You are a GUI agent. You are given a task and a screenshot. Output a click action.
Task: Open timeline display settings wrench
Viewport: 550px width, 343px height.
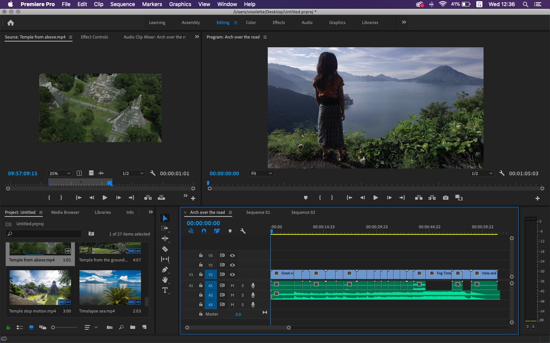click(x=243, y=231)
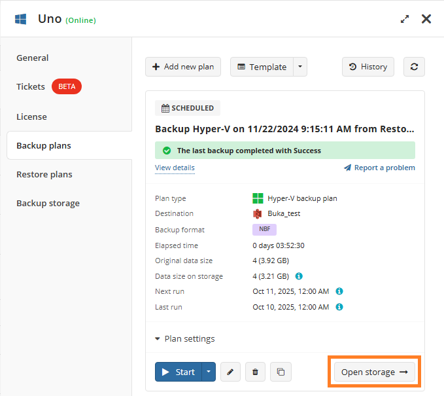Select the Tickets BETA tab

48,86
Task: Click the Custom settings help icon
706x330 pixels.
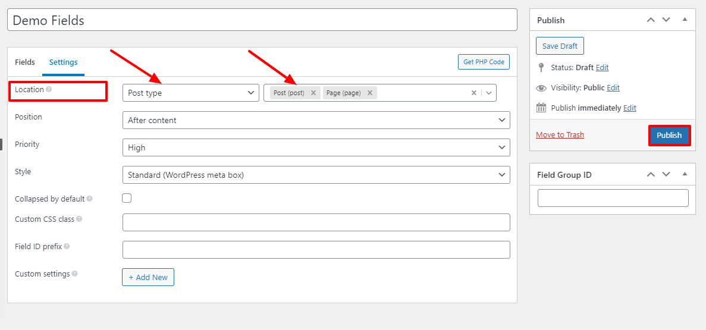Action: (x=74, y=274)
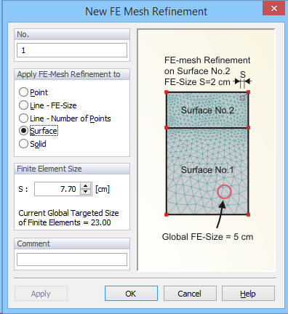The image size is (288, 314).
Task: Click the Cancel button
Action: 190,294
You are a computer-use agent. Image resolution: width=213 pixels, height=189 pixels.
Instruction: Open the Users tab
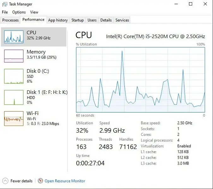[x=92, y=20]
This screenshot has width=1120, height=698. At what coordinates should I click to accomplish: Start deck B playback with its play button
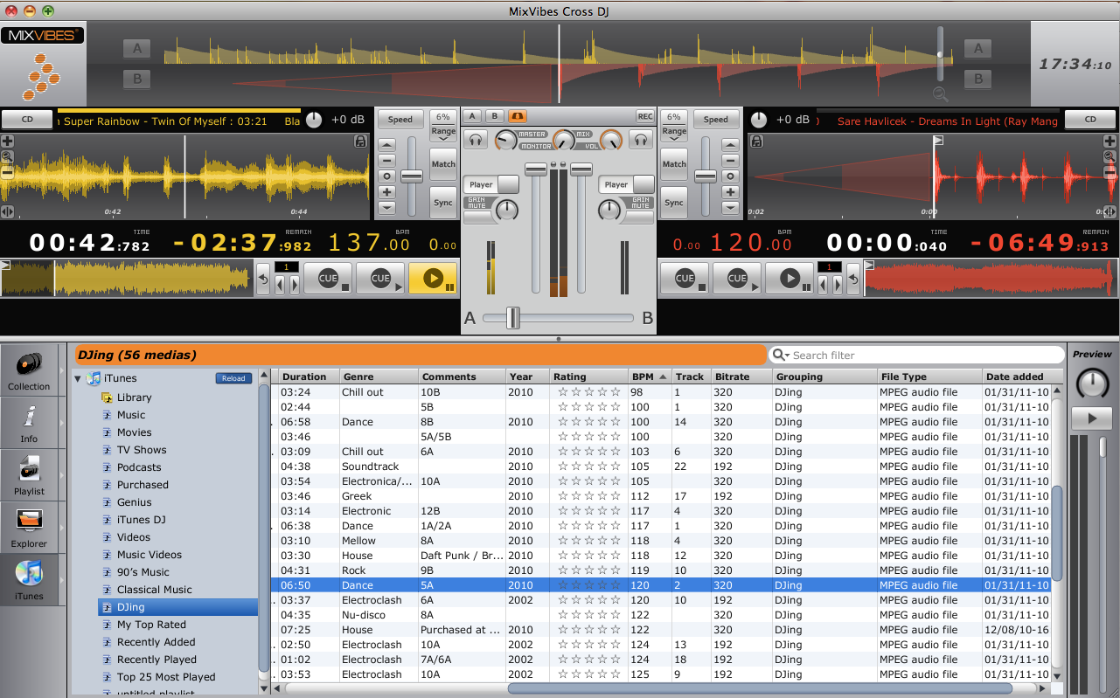(x=790, y=279)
———
- [WRITTEN REQUEST] Print every line of the entries above verbatim, leaving out the pictures.

- [WRITTEN RESPONSE]
You are a GUI agent. You are given a task and a screenshot. Output a click action.
Task: Open timeline display settings wrench
Viewport: 550px width, 343px height.
click(x=243, y=231)
Select the Tickets BETA tab

48,86
Task: Click the Custom settings help icon
706x330 pixels.
Action: (x=74, y=274)
The image size is (288, 314).
Task: Click the Cancel button
Action: 190,294
You are a computer-use agent. Image resolution: width=213 pixels, height=189 pixels.
Instruction: Open the Users tab
[x=92, y=20]
This screenshot has width=1120, height=698. At what coordinates should I click to accomplish: Start deck B playback with its play button
(x=790, y=279)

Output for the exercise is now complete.